### OBJECTIVE
Reproduce the records below with every occurrence of "chevron" replaced by "arrow", leaving everything else unchanged.

### INPUT RECORDS
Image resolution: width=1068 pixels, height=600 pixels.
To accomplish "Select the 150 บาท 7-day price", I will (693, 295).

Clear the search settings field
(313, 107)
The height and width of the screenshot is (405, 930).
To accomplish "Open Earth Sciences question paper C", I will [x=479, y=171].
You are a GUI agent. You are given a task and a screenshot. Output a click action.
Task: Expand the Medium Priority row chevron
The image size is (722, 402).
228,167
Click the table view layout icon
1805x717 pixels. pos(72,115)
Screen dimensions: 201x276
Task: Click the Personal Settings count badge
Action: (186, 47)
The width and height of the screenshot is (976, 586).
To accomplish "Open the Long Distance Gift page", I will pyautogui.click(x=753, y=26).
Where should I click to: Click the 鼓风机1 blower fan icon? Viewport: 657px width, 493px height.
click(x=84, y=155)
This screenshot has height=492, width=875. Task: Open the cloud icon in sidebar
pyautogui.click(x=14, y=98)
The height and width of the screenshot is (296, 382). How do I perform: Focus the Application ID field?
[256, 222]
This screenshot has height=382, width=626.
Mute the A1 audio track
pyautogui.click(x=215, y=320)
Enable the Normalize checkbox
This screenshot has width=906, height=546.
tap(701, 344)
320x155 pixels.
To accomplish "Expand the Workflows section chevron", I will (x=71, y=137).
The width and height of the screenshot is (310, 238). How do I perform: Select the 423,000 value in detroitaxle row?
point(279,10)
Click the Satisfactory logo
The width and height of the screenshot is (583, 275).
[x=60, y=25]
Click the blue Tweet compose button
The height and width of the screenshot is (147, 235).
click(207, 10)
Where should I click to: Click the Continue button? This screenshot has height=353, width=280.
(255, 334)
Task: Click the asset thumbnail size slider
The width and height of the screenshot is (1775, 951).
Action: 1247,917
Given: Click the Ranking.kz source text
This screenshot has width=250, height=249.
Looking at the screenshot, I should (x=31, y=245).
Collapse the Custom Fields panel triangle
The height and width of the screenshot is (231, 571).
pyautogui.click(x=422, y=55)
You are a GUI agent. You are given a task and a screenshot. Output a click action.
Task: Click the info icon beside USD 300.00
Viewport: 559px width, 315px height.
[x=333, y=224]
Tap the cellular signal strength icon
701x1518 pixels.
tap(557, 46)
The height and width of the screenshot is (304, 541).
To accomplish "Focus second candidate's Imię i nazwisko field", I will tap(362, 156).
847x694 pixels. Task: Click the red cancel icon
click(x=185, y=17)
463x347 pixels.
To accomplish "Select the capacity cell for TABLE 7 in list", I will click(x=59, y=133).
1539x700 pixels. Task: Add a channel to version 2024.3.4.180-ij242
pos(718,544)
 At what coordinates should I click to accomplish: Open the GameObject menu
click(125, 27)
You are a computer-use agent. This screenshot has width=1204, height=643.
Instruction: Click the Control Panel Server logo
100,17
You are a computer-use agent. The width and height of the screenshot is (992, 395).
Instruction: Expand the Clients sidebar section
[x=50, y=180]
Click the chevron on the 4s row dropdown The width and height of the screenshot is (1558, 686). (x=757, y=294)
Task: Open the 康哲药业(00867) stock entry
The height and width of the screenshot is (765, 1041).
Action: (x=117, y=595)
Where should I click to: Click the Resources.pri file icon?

### TASK RESPONSE
Image resolution: width=1068 pixels, height=600 pixels.
To accomplish "Select the 150 บาท 7-day price", I will (693, 295).

Clear the search settings field
(313, 107)
The height and width of the screenshot is (405, 930).
To accomplish "Open Earth Sciences question paper C", I will [x=479, y=171].
You are a GUI agent. You are given a task and a screenshot. Output a click action.
Task: Expand the Medium Priority row arrow
The image size is (722, 402).
228,167
Click the table view layout icon
1805x717 pixels. pos(72,115)
Screen dimensions: 201x276
Task: Click the Personal Settings count badge
Action: (186, 47)
The width and height of the screenshot is (976, 586).
To accomplish "Open the Long Distance Gift page", I will pyautogui.click(x=753, y=26).
Where should I click to: Click the 鼓风机1 blower fan icon? Viewport: 657px width, 493px height.
click(x=84, y=155)
This screenshot has height=492, width=875. Task: Open the cloud icon in sidebar
pyautogui.click(x=14, y=98)
The height and width of the screenshot is (296, 382). How do I perform: Focus the Application ID field?
[256, 222]
This screenshot has height=382, width=626.
Mute the A1 audio track
pyautogui.click(x=215, y=320)
Enable the Normalize checkbox
This screenshot has width=906, height=546.
tap(701, 344)
320x155 pixels.
To accomplish "Expand the Workflows section arrow", I will (x=71, y=137).
The width and height of the screenshot is (310, 238). How do I perform: Select the 423,000 value in detroitaxle row?
point(279,10)
Click the Satisfactory logo
The width and height of the screenshot is (583, 275).
[x=60, y=25]
Click the blue Tweet compose button
The height and width of the screenshot is (147, 235).
click(207, 10)
Where should I click to: Click the Continue button? This screenshot has height=353, width=280.
(255, 334)
Task: Click the asset thumbnail size slider
The width and height of the screenshot is (1775, 951).
Action: 1247,917
Given: Click the Ranking.kz source text
This screenshot has width=250, height=249.
Looking at the screenshot, I should (x=31, y=245).
Collapse the Custom Fields panel triangle
The height and width of the screenshot is (231, 571).
pyautogui.click(x=422, y=55)
You are a GUI agent. You are given a task and a screenshot. Output a click action.
Task: Click the info icon beside USD 300.00
Viewport: 559px width, 315px height.
[x=333, y=224]
Tap the cellular signal strength icon
701x1518 pixels.
tap(557, 46)
The height and width of the screenshot is (304, 541).
To accomplish "Focus second candidate's Imię i nazwisko field", I will tap(362, 156).
847x694 pixels. Task: Click the red cancel icon
click(x=185, y=17)
463x347 pixels.
To accomplish "Select the capacity cell for TABLE 7 in list", I will click(x=59, y=133).
1539x700 pixels. Task: Add a channel to version 2024.3.4.180-ij242
pos(718,544)
 At what coordinates should I click to accomplish: Open the GameObject menu
click(125, 27)
You are a computer-use agent. This screenshot has width=1204, height=643.
Instruction: Click the Control Panel Server logo
100,17
You are a computer-use agent. The width and height of the screenshot is (992, 395).
Instruction: Expand the Clients sidebar section
[x=50, y=180]
Click the arrow on the 4s row dropdown The width and height of the screenshot is (1558, 686). (x=757, y=294)
Task: Open the 康哲药业(00867) stock entry
The height and width of the screenshot is (765, 1041).
Action: (x=117, y=595)
Where should I click to: Click the Resources.pri file icon?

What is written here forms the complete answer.